Hi,
I totally understand the workload to maintain a rolling distro is huge, especially for less common hardware.
Thus there is some ideas to reduce the workload:
- Drop all 32bit arch
AKA, no armv6/v7 support.
This may sound too aggressive, but trust me, those SoCs are really too slow for most modern works.
Just imagine try compile a distro kernel using RPI2.
And with less archs to support, we can focus on perfecting aarch64 support.
- Require the boards to have a dedicated boot flash (normally a SPI flash), except RPI
This is to reduce the requirement on compiling U-boot.
A lot of RK3399 boards are already having such SPI flash, like RockPro64, while newer
RK3588 boards all have SPI boot flash (some even has a full working EFI env).
And this would align us to x86_64, and let U-boot to be part of firmware.
This not only makes new boards support easier (only need to bother kernel), and in fact it's
going to be the only way.
For cases the vendor U-boot is not good enough, we can compile our own and provide it as
precompiled image, with docs on how to flash them.
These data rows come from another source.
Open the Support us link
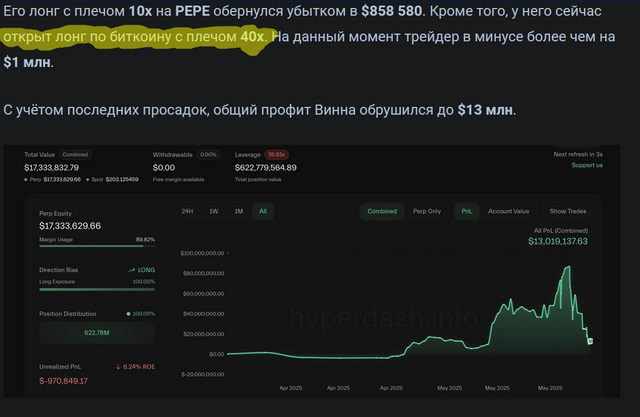 point(586,165)
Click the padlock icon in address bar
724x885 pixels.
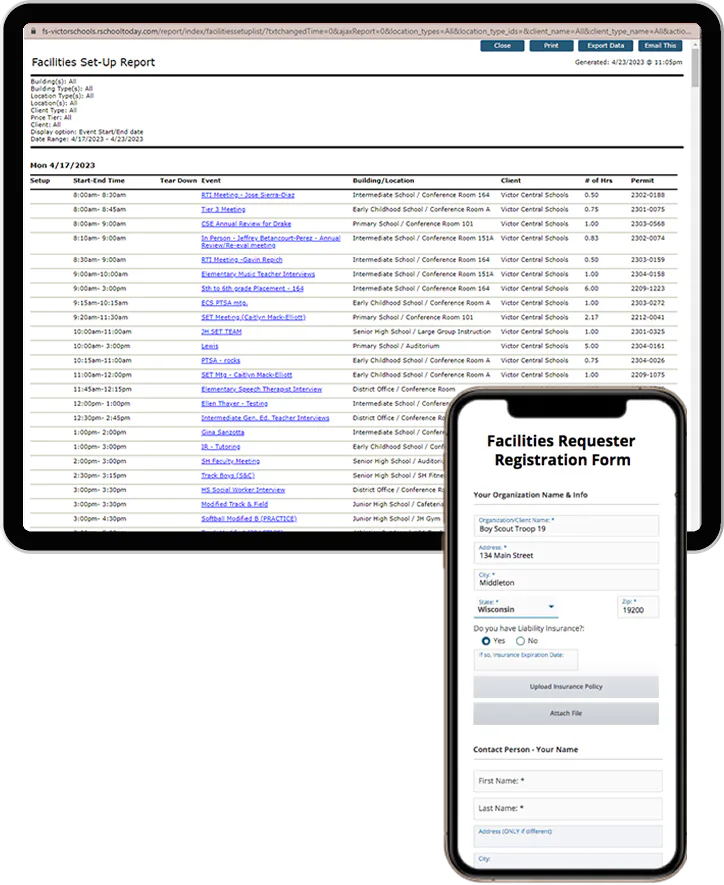[x=33, y=31]
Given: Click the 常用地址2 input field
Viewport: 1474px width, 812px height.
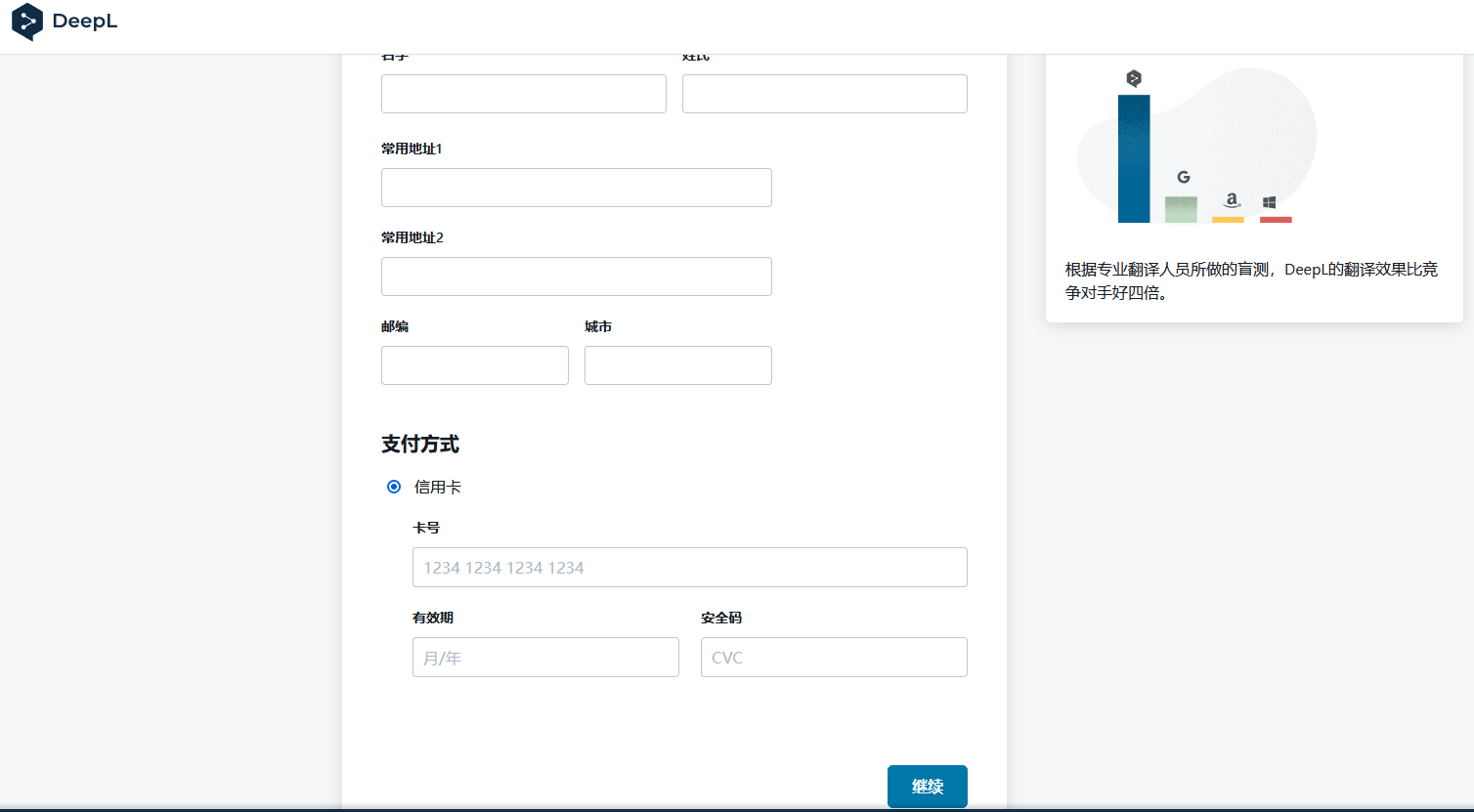Looking at the screenshot, I should (x=576, y=277).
And more and more SoCs has closed source ATF, making it much harder to package a working
U-boot.
The exception for RPI is for its popularity, but I really don't believe the boot sequence is RPI is
any good.
Considering ArchlinuxARM is really the core of a lot of downstream distos (Manjaro ARM, Void Linux ARM), and
a lot of people may even have their day job depending on an ARM machine (3 aarch64 hosts running VMs for my daily fs tests),
I really hope ArchlinuxARM to be better and better.